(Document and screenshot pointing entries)
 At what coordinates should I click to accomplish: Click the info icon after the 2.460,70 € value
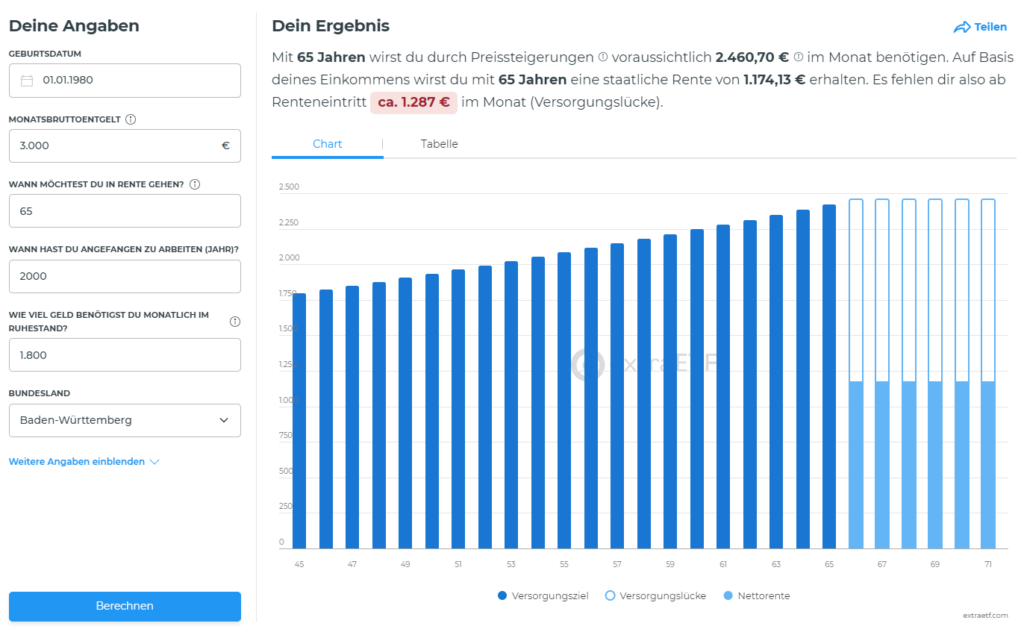coord(799,57)
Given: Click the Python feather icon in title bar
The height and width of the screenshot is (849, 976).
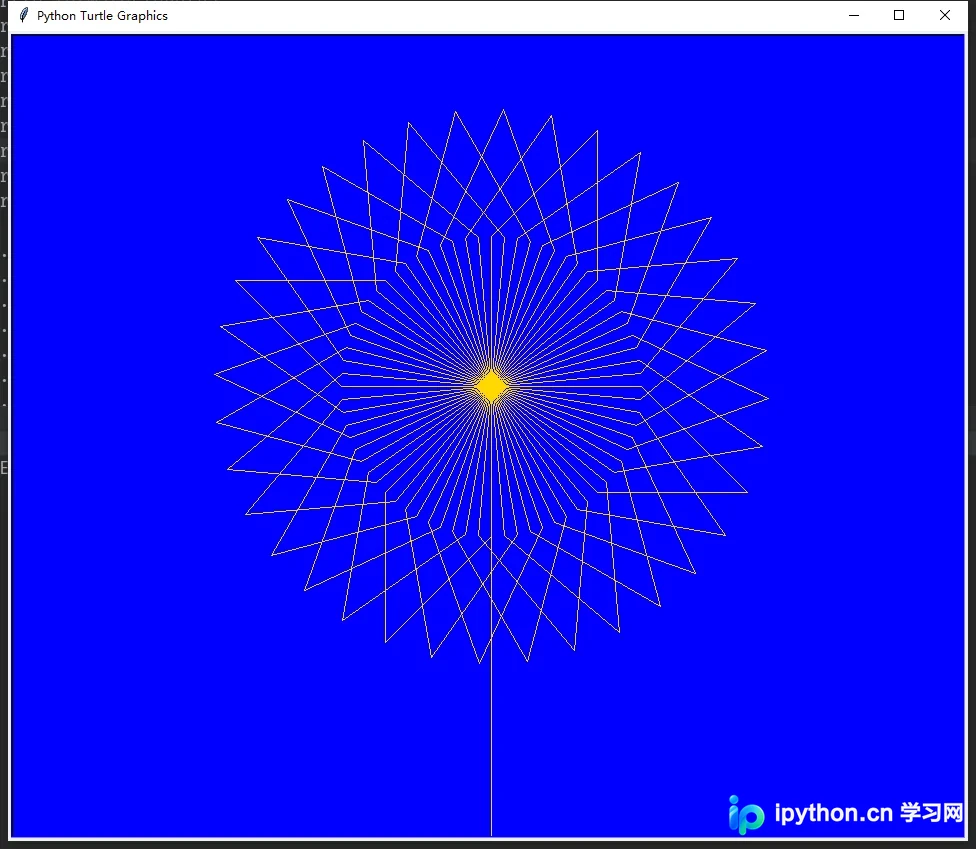Looking at the screenshot, I should (24, 15).
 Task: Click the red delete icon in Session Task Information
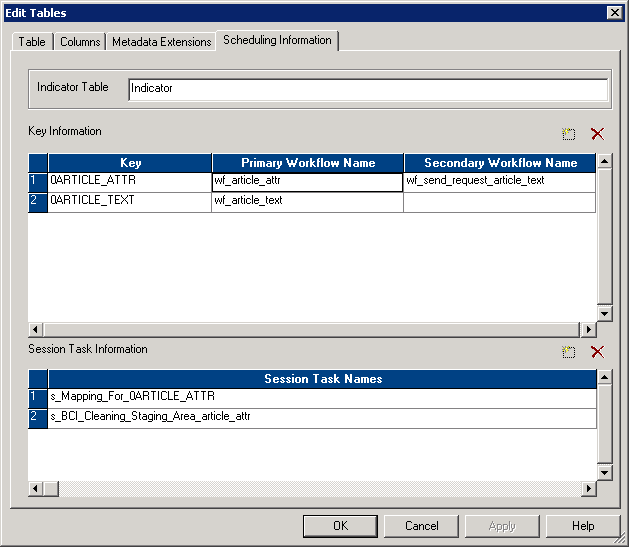pyautogui.click(x=597, y=352)
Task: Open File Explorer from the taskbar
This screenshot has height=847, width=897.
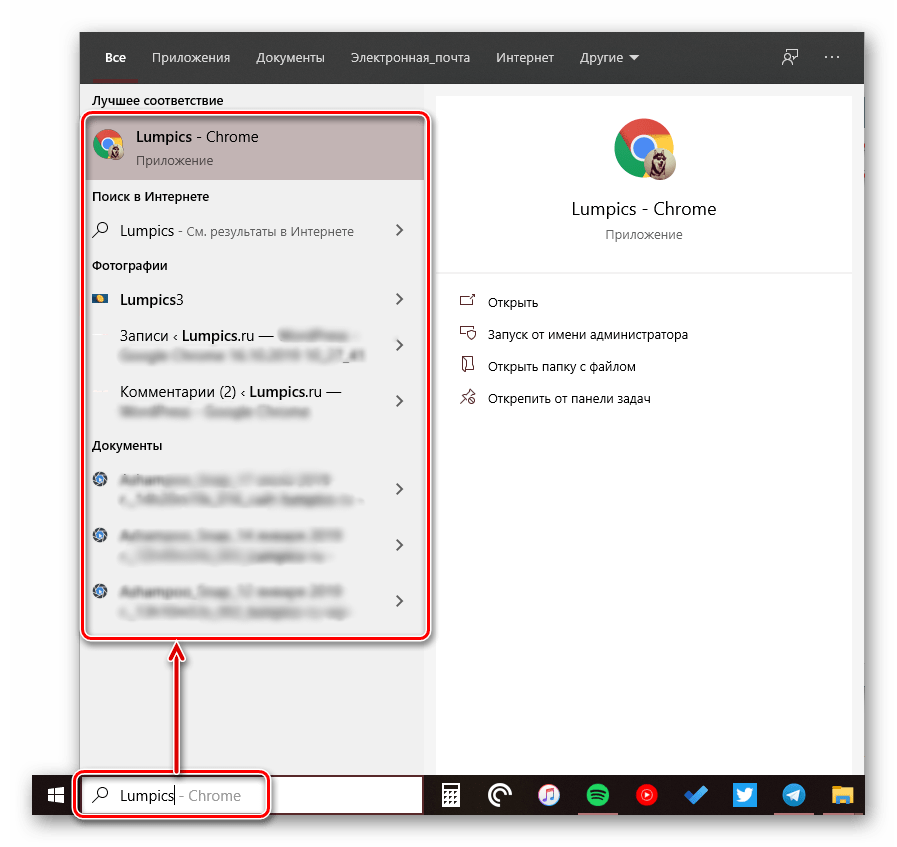Action: point(843,796)
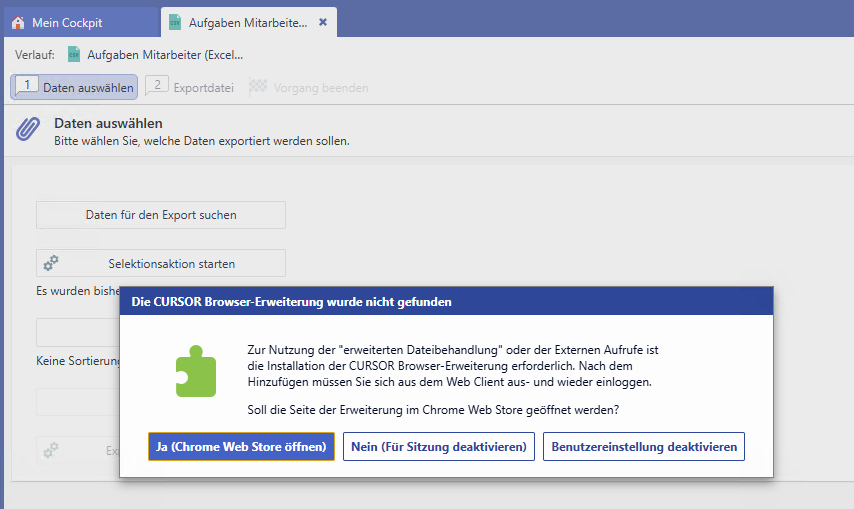Close the Aufgaben Mitarbeiter tab

pyautogui.click(x=323, y=22)
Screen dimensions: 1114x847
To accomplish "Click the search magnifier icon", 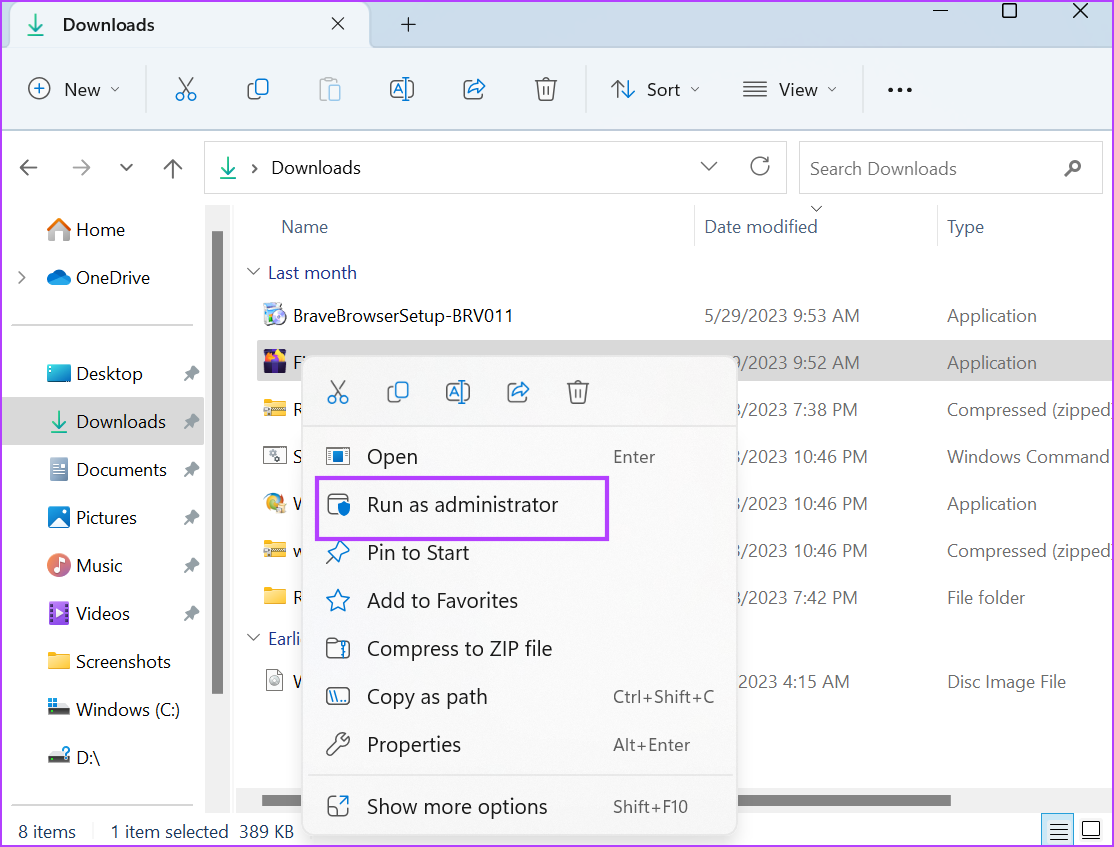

• [Set problem]: Rewrite the listing from the line containing "Task: Click the" through the line containing "pyautogui.click(x=323, y=22)", with "taskbar" changed to "dock" and everything else left as it stands. Omit the pictures from your answer.

• [Answer for the task]:
 Task: Click the red delete icon in Session Task Information
pyautogui.click(x=597, y=352)
Task: Open File Explorer from the dock
This screenshot has height=847, width=897.
Action: point(843,796)
Close the Aufgaben Mitarbeiter tab

pyautogui.click(x=323, y=22)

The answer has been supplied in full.